Street food e ambulanti stanno prendendo il posto di librerie, botteghe artigianali, boutique d'abbigliamento e spuntano sempre di più al posto di librerie e boutique. È la fotografia dei centri storici delle nostre città scattata da uno studio su 40 Comuni di Confcommercio che descrive questo tumultuoso processo di “rarefazione” a cui è sottoposto il commercio tradizionale, stretto tra la crisi, imposte e l’avvento degli acquisti digitali.

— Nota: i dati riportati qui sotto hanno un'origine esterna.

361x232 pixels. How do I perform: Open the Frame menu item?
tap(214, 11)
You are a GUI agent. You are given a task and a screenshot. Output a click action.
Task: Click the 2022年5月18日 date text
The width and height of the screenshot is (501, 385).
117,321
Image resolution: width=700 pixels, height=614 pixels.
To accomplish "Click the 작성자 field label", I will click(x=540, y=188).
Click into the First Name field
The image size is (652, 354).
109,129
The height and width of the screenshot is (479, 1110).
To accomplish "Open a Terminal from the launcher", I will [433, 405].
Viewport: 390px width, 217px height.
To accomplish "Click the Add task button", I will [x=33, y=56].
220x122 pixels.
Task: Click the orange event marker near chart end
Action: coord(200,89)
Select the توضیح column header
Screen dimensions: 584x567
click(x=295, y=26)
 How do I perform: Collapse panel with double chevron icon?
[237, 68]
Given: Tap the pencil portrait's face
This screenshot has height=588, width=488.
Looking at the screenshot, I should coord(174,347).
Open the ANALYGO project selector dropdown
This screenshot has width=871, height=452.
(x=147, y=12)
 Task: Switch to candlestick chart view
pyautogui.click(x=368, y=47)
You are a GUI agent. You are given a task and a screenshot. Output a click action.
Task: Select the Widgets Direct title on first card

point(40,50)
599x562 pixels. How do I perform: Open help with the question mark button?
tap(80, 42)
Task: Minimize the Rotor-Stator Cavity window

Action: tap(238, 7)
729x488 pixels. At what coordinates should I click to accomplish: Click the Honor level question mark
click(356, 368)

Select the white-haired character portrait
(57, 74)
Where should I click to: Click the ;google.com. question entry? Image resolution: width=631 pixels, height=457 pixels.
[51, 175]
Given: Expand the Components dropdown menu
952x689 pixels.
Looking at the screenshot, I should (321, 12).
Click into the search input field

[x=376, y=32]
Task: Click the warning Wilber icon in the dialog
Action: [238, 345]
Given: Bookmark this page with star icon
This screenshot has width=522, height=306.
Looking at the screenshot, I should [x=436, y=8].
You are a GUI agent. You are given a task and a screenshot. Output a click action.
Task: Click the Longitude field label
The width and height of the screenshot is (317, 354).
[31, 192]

Una profonda transizione che a lungo rischia di rendere meno attraenti, anche per i turisti, i luoghi storici dei nostri centri abitati: «Senza i negozi, nelle città non c’è luce, non c’è bellezza, non c’è socialità e non c’è sicurezza», sottolinea Carlo Sangalli, che aggiunge rivolgendosi al Governo l’utilità di favorire il ripopolamento commerciale delle città attraverso una efficace politica di agevolazioni fiscali. «Di questo passo - prosegue Sangalli - si riduce la qualità della vita dei residenti, senza esercizi commerciali non c'è sicurezza e cala l'interesse turistico delle città».
Dal 2008 al 2016 in 40 Comuni di medie dimensioni le attività commerciali al dettaglio con sede fissa nel centro storico cittadino sono calate infatti del 14,9% (nelle periferie il calo è stato del 12,4%), mentre quelle ambulanti sono aumentate del 36,3% (fuori dal centro del 5,1%). Anche alberghi, bar e ristoranti sono aumentati del 10,2%. Ecco i dati contenuti nel rapporto "Demografia d’impresa nei centri storici italiani" di Confcommercio.
Nel rapporto si legge come la riduzione dei negozi sia una perdita secca, non compensata da altre aperture, mentre la crescita impetuosa degli ambulanti, seppur positiva perché salva il livello di servizio nei centri storici, ha standard inferiori ai negozi tradizionali. «Un'evoluzione non governata» afferma Mariano Bella, direttore dell’Ufficio studi di Confcommercio. I numeri parlano chiaro: a resistere e crescere nei centri storici delle città di provincia italiane sono soprattutto alberghi, bar e ristoranti (in aumento negli ultimi otto anni del 10,9% in centro e del 9,9% in periferia ), insieme ai negozi di computer e telefonia (+13,4% in centro e -3,3% in periferia) e alle farmacie (+5,8% in centro, +14,4% in periferia).

Nello stesso periodo, ossia dal 2008 al 2016, calano invece notevolmente i negozi di libri e giocattoli (-23,4% nei centri storici e -11,7% nelle periferie) e quelli di vestiario e tessili (-16,4% in centro e -14,4% in periferia)". Al Sud quello degli ambulanti è un vero e proprio boom, con una crescita nei centri storici delle città di provincia dell’85,6% e del 25,3% nelle periferie, dal 2008 al 2016. Proprio al Sud si registra il calo maggiore di negozi con sede fissa sia nei centri storici che nelle periferie (-18,4% e -13,4%).
Più contenuto, ma non trascurabile, il fenomeno nel Nord-Ovest dove il commercio con sede fissa nei centri storici è in calo del 16,3% (del 14,3 nelle periferie), ma anche quello degli ambulanti cala del 10,7% nel centro città e del 18,7% nelle periferie. Se al Nord si evidenzia una crisi con razionalizzazione delle strutture commerciali, in Puglia, Sicilia e altre regioni del Sud c'è più disordine. «Un’evoluzione con opportunità disordinate - aggiunge Bella - e una crescita così esplosiva preoccupa, perché può nascondere effetti patologici di un fenomeno scarsamente governato».